(Dataset entries)
..............................
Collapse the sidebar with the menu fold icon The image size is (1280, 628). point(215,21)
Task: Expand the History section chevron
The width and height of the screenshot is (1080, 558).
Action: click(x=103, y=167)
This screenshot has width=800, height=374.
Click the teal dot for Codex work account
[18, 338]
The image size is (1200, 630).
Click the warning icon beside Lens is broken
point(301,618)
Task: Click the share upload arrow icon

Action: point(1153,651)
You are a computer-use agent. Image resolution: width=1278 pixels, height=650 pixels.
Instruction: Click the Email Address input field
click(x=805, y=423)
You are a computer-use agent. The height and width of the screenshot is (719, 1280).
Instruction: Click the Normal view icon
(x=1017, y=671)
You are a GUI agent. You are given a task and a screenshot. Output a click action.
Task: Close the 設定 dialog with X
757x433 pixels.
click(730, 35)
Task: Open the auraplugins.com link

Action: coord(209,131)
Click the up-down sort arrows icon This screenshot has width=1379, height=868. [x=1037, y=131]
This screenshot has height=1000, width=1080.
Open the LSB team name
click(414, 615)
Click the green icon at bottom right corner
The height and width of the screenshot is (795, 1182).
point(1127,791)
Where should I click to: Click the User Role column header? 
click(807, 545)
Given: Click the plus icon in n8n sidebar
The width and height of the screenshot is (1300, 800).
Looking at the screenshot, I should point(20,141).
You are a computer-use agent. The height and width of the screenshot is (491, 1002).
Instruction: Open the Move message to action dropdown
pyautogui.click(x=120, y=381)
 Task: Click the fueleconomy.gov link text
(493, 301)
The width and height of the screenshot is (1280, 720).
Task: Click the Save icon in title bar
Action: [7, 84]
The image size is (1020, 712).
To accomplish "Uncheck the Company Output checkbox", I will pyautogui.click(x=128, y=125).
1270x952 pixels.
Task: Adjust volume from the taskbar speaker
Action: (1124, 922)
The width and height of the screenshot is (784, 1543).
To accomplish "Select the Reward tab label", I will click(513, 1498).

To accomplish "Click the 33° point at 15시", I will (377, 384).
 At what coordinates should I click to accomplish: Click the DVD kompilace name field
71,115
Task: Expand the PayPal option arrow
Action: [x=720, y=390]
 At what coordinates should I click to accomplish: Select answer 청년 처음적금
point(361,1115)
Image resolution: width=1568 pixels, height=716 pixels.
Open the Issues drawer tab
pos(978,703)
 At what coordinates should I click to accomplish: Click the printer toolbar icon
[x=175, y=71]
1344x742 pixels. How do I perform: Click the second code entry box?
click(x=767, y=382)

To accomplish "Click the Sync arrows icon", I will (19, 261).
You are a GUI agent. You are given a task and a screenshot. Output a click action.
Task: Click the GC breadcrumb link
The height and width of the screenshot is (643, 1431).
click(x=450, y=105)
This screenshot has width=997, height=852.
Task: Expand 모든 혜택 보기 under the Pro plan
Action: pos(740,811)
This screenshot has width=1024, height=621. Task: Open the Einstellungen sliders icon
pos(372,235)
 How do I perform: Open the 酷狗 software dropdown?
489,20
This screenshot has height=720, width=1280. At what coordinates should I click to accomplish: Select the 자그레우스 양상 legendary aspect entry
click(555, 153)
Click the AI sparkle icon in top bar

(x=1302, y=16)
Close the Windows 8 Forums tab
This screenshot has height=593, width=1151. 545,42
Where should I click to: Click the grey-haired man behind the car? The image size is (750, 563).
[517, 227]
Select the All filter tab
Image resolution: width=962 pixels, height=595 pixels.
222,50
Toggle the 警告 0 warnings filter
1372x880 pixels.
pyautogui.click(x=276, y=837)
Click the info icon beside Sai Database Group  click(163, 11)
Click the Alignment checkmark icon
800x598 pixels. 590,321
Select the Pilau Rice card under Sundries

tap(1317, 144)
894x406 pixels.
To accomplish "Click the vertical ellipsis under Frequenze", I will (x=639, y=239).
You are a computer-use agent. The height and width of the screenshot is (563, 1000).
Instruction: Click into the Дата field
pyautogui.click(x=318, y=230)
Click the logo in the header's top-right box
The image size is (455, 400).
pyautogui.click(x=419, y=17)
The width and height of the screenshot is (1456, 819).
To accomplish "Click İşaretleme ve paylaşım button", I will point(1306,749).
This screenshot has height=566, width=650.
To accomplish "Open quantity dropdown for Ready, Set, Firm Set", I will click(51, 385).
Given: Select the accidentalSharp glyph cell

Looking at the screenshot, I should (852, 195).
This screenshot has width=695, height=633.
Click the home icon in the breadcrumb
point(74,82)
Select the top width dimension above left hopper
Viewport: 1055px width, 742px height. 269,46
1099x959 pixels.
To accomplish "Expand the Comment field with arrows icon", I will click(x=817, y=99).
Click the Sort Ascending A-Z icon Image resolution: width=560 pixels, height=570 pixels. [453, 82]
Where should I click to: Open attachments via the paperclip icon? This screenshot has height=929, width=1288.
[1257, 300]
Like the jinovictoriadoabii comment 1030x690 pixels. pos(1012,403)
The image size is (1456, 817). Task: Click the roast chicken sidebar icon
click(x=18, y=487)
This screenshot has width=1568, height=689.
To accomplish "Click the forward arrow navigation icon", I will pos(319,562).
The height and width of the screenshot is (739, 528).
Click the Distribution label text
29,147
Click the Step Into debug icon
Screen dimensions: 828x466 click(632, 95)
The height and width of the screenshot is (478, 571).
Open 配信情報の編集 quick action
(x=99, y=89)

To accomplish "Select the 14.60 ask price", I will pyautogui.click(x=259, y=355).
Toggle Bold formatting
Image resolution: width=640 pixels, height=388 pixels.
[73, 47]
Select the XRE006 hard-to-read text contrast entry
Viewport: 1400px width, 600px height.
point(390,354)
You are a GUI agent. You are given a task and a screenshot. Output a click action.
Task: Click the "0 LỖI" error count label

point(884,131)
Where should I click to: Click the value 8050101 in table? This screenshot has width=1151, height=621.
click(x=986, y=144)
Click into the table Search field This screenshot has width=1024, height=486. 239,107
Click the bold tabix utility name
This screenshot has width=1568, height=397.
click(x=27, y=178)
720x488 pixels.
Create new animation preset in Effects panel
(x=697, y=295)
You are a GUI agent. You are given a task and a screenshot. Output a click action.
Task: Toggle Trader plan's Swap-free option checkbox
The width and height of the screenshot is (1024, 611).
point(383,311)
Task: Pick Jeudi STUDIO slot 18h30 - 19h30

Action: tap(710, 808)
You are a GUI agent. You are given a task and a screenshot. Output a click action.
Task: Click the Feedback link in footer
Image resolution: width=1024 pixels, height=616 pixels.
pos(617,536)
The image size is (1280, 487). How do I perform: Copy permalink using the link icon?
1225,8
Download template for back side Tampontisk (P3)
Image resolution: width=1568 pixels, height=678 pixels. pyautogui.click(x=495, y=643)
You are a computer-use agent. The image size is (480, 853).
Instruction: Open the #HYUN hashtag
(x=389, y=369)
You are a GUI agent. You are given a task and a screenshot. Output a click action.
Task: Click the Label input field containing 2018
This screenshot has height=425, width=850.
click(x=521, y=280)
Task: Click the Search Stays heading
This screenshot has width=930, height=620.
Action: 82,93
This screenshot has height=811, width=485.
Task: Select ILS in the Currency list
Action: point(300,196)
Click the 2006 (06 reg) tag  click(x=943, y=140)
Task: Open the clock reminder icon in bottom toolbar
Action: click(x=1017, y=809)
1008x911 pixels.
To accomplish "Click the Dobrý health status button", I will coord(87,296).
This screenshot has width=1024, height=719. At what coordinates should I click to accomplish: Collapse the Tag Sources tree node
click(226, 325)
..............................
WORK INSTRUCTION: Repeat every record above exactly as it appears.

RESULT BELOW:
Collapse the sidebar with the menu fold icon The image size is (1280, 628). point(215,21)
Task: Expand the History section chevron
The width and height of the screenshot is (1080, 558).
Action: click(x=103, y=167)
This screenshot has width=800, height=374.
Click the teal dot for Codex work account
[18, 338]
The image size is (1200, 630).
Click the warning icon beside Lens is broken
point(301,618)
Task: Click the share upload arrow icon

Action: point(1153,651)
You are a computer-use agent. Image resolution: width=1278 pixels, height=650 pixels.
Instruction: Click the Email Address input field
click(x=805, y=423)
You are a computer-use agent. The height and width of the screenshot is (719, 1280).
Instruction: Click the Normal view icon
(x=1017, y=671)
You are a GUI agent. You are given a task and a screenshot. Output a click action.
Task: Close the 設定 dialog with X
757x433 pixels.
click(730, 35)
Task: Open the auraplugins.com link

Action: coord(209,131)
Click the up-down sort arrows icon This screenshot has width=1379, height=868. [x=1037, y=131]
This screenshot has height=1000, width=1080.
Open the LSB team name
click(414, 615)
Click the green icon at bottom right corner
The height and width of the screenshot is (795, 1182).
point(1127,791)
Where should I click to: Click the User Role column header? 
click(807, 545)
Given: Click the plus icon in n8n sidebar
The width and height of the screenshot is (1300, 800).
Looking at the screenshot, I should point(20,141).
You are a computer-use agent. The height and width of the screenshot is (491, 1002).
Instruction: Open the Move message to action dropdown
pyautogui.click(x=120, y=381)
 Task: Click the fueleconomy.gov link text
(493, 301)
The width and height of the screenshot is (1280, 720).
Task: Click the Save icon in title bar
Action: [7, 84]
The image size is (1020, 712).
To accomplish "Uncheck the Company Output checkbox", I will pyautogui.click(x=128, y=125).
1270x952 pixels.
Task: Adjust volume from the taskbar speaker
Action: (1124, 922)
The width and height of the screenshot is (784, 1543).
To accomplish "Select the Reward tab label", I will click(513, 1498).

To accomplish "Click the 33° point at 15시", I will (377, 384).
 At what coordinates should I click to accomplish: Click the DVD kompilace name field
71,115
Task: Expand the PayPal option arrow
Action: [x=720, y=390]
 At what coordinates should I click to accomplish: Select answer 청년 처음적금
point(361,1115)
Image resolution: width=1568 pixels, height=716 pixels.
Open the Issues drawer tab
pos(978,703)
 At what coordinates should I click to accomplish: Click the printer toolbar icon
[x=175, y=71]
1344x742 pixels. How do I perform: Click the second code entry box?
click(x=767, y=382)

To accomplish "Click the Sync arrows icon", I will (19, 261).
You are a GUI agent. You are given a task and a screenshot. Output a click action.
Task: Click the GC breadcrumb link
The height and width of the screenshot is (643, 1431).
click(x=450, y=105)
This screenshot has width=997, height=852.
Task: Expand 모든 혜택 보기 under the Pro plan
Action: pos(740,811)
This screenshot has width=1024, height=621. Task: Open the Einstellungen sliders icon
pos(372,235)
 How do I perform: Open the 酷狗 software dropdown?
489,20
This screenshot has height=720, width=1280. At what coordinates should I click to accomplish: Select the 자그레우스 양상 legendary aspect entry
click(555, 153)
Click the AI sparkle icon in top bar

(x=1302, y=16)
Close the Windows 8 Forums tab
This screenshot has height=593, width=1151. 545,42
Where should I click to: Click the grey-haired man behind the car? The image size is (750, 563).
[517, 227]
Select the All filter tab
Image resolution: width=962 pixels, height=595 pixels.
222,50
Toggle the 警告 0 warnings filter
1372x880 pixels.
pyautogui.click(x=276, y=837)
Click the info icon beside Sai Database Group  click(163, 11)
Click the Alignment checkmark icon
800x598 pixels. 590,321
Select the Pilau Rice card under Sundries

tap(1317, 144)
894x406 pixels.
To accomplish "Click the vertical ellipsis under Frequenze", I will (x=639, y=239).
You are a computer-use agent. The height and width of the screenshot is (563, 1000).
Instruction: Click into the Дата field
pyautogui.click(x=318, y=230)
Click the logo in the header's top-right box
The image size is (455, 400).
pyautogui.click(x=419, y=17)
The width and height of the screenshot is (1456, 819).
To accomplish "Click İşaretleme ve paylaşım button", I will point(1306,749).
This screenshot has height=566, width=650.
To accomplish "Open quantity dropdown for Ready, Set, Firm Set", I will click(51, 385).
Given: Select the accidentalSharp glyph cell

Looking at the screenshot, I should (852, 195).
This screenshot has width=695, height=633.
Click the home icon in the breadcrumb
point(74,82)
Select the top width dimension above left hopper
Viewport: 1055px width, 742px height. 269,46
1099x959 pixels.
To accomplish "Expand the Comment field with arrows icon", I will click(x=817, y=99).
Click the Sort Ascending A-Z icon Image resolution: width=560 pixels, height=570 pixels. [453, 82]
Where should I click to: Open attachments via the paperclip icon? This screenshot has height=929, width=1288.
[1257, 300]
Like the jinovictoriadoabii comment 1030x690 pixels. pos(1012,403)
The image size is (1456, 817). Task: Click the roast chicken sidebar icon
click(x=18, y=487)
This screenshot has width=1568, height=689.
To accomplish "Click the forward arrow navigation icon", I will pos(319,562).
The height and width of the screenshot is (739, 528).
Click the Distribution label text
29,147
Click the Step Into debug icon
Screen dimensions: 828x466 click(632, 95)
The height and width of the screenshot is (478, 571).
Open 配信情報の編集 quick action
(x=99, y=89)

To accomplish "Select the 14.60 ask price", I will pyautogui.click(x=259, y=355).
Toggle Bold formatting
Image resolution: width=640 pixels, height=388 pixels.
[73, 47]
Select the XRE006 hard-to-read text contrast entry
Viewport: 1400px width, 600px height.
point(390,354)
You are a GUI agent. You are given a task and a screenshot. Output a click action.
Task: Click the "0 LỖI" error count label

point(884,131)
Where should I click to: Click the value 8050101 in table? This screenshot has width=1151, height=621.
click(x=986, y=144)
Click into the table Search field This screenshot has width=1024, height=486. 239,107
Click the bold tabix utility name
This screenshot has width=1568, height=397.
click(x=27, y=178)
720x488 pixels.
Create new animation preset in Effects panel
(x=697, y=295)
You are a GUI agent. You are given a task and a screenshot. Output a click action.
Task: Toggle Trader plan's Swap-free option checkbox
The width and height of the screenshot is (1024, 611).
point(383,311)
Task: Pick Jeudi STUDIO slot 18h30 - 19h30

Action: tap(710, 808)
You are a GUI agent. You are given a task and a screenshot. Output a click action.
Task: Click the Feedback link in footer
Image resolution: width=1024 pixels, height=616 pixels.
pos(617,536)
The image size is (1280, 487). How do I perform: Copy permalink using the link icon?
1225,8
Download template for back side Tampontisk (P3)
Image resolution: width=1568 pixels, height=678 pixels. pyautogui.click(x=495, y=643)
You are a computer-use agent. The image size is (480, 853).
Instruction: Open the #HYUN hashtag
(x=389, y=369)
You are a GUI agent. You are given a task and a screenshot. Output a click action.
Task: Click the Label input field containing 2018
This screenshot has height=425, width=850.
click(x=521, y=280)
Task: Click the Search Stays heading
This screenshot has width=930, height=620.
Action: 82,93
This screenshot has height=811, width=485.
Task: Select ILS in the Currency list
Action: point(300,196)
Click the 2006 (06 reg) tag  click(x=943, y=140)
Task: Open the clock reminder icon in bottom toolbar
Action: click(x=1017, y=809)
1008x911 pixels.
To accomplish "Click the Dobrý health status button", I will coord(87,296).
This screenshot has width=1024, height=719. At what coordinates should I click to accomplish: Collapse the Tag Sources tree node
click(226, 325)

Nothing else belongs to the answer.